Whilst the 9 of Swords seems more suited to real, tangible worries about specific situations, the Moon deals in large, unfathomable fear. The fear I feel has grown out of nothing – I have no reason to fear, nothing to worry about. It’s just a feeling, a big heavy shadowy dread. It’s the fear that the worst thing that could possibly happen will happen today. And because I have no basis for this fear, I can’t do anything to overcome it.
I wrote at the top of this post that my fear was irrational – and it is. Yet it is also terrifyingly logical. It is the very raw knowledge that bad things happen to people every day and there is no reason whatsoever that they can’t happen to me. It’s the realisation that this thing I have this crippling, irrational fear of, is possible.
You know when you walk down a dark corridor or alleyway and feel scared, like someone is going to grab you from the shadows or – even more irrationally – like there is some thing there, just behind you, that you can’t see but which can see you?

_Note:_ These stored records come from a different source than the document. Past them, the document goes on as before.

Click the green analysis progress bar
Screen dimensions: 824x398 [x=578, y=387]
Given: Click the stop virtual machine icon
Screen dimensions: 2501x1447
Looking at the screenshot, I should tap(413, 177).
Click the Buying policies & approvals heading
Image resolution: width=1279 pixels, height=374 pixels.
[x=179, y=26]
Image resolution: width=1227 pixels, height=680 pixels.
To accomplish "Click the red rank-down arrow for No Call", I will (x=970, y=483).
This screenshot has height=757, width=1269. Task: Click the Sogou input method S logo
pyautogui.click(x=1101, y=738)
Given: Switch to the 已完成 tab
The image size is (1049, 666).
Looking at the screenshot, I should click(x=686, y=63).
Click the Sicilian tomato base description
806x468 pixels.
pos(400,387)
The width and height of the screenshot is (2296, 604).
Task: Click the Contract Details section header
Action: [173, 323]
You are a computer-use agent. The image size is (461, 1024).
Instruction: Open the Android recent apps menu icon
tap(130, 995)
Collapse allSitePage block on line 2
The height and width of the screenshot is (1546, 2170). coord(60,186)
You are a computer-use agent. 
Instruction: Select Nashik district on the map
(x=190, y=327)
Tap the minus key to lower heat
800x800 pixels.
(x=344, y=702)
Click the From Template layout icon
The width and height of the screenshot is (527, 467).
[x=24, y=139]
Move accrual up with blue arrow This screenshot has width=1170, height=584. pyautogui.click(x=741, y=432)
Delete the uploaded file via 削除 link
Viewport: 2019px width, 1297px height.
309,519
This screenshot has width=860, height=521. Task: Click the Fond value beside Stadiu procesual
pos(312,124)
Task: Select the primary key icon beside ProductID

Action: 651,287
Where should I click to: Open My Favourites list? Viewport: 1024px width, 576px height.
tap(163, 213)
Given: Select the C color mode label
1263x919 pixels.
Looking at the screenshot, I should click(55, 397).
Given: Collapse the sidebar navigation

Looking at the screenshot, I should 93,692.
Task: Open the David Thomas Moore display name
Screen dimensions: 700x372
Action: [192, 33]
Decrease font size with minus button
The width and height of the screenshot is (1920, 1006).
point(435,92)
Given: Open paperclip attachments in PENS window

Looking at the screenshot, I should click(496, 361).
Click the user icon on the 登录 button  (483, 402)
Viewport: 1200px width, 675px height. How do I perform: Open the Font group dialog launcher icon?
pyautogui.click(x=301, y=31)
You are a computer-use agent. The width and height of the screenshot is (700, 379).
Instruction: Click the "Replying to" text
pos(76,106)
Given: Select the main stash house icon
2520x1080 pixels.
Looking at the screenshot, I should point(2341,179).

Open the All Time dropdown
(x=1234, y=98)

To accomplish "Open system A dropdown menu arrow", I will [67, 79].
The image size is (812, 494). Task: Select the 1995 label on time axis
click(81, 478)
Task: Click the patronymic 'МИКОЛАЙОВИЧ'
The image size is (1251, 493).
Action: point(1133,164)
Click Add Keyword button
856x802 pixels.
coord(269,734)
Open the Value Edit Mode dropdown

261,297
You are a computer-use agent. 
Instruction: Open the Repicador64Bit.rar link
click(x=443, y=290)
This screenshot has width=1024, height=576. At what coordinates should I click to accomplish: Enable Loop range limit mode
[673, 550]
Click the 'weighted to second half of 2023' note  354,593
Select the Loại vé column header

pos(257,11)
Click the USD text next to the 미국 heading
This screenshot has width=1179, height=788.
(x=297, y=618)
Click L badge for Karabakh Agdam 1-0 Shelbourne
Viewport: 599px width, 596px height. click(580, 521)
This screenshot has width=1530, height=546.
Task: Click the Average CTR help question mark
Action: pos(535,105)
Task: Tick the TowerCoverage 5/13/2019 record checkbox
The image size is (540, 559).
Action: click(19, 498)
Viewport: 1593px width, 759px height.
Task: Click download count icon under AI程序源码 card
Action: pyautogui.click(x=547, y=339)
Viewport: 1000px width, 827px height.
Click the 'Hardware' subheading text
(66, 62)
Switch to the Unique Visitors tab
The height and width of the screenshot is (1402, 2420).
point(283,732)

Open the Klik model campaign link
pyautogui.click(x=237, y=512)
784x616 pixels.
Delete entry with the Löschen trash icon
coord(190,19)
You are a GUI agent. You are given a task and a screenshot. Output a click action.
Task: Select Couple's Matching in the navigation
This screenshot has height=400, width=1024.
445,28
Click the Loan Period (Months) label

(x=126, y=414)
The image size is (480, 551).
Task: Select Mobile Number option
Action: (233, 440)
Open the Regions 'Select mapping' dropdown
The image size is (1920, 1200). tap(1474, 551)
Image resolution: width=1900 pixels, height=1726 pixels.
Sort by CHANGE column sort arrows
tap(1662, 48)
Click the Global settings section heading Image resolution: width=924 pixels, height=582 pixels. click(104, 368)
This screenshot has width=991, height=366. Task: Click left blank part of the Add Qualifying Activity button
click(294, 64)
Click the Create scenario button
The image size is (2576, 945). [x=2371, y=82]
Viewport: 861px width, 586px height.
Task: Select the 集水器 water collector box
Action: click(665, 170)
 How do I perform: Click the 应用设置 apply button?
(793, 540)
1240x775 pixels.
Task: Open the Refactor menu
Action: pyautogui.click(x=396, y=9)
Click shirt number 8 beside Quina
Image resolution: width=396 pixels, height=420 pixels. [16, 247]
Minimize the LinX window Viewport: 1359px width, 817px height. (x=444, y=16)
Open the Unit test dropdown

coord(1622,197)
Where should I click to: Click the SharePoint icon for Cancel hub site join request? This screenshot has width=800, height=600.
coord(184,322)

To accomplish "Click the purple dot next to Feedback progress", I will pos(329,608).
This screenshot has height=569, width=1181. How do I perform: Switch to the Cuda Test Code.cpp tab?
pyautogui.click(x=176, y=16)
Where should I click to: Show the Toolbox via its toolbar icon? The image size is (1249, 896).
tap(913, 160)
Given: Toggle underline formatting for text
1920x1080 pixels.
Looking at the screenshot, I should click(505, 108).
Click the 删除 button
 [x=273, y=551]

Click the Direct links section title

All you can do is keep walking. The same with the Moon. In that strange landscape, full of cold grey light and shadows, there is nothing to do but keep walking – away from the pool, past the howling wolves, between the two towers. Even though you’re terrified, there is really no option but to walk through your fears – or at least, walk with them. The same in real life. I have no option today but to carry on, to go about my business with my fears shadowing me the whole time.
It reminds me a little of Psalm 23: “Yea, though I walk through the valley of the shadow of death, I will fear no evil.” Except I do fear. My world and my daily life look exactly the same today as they did yesterday, but I am in different territory. The Moon does that to you: takes everything that is familiar and safe and dependable, and distorts it. And suddenly nothing seems certain anymore.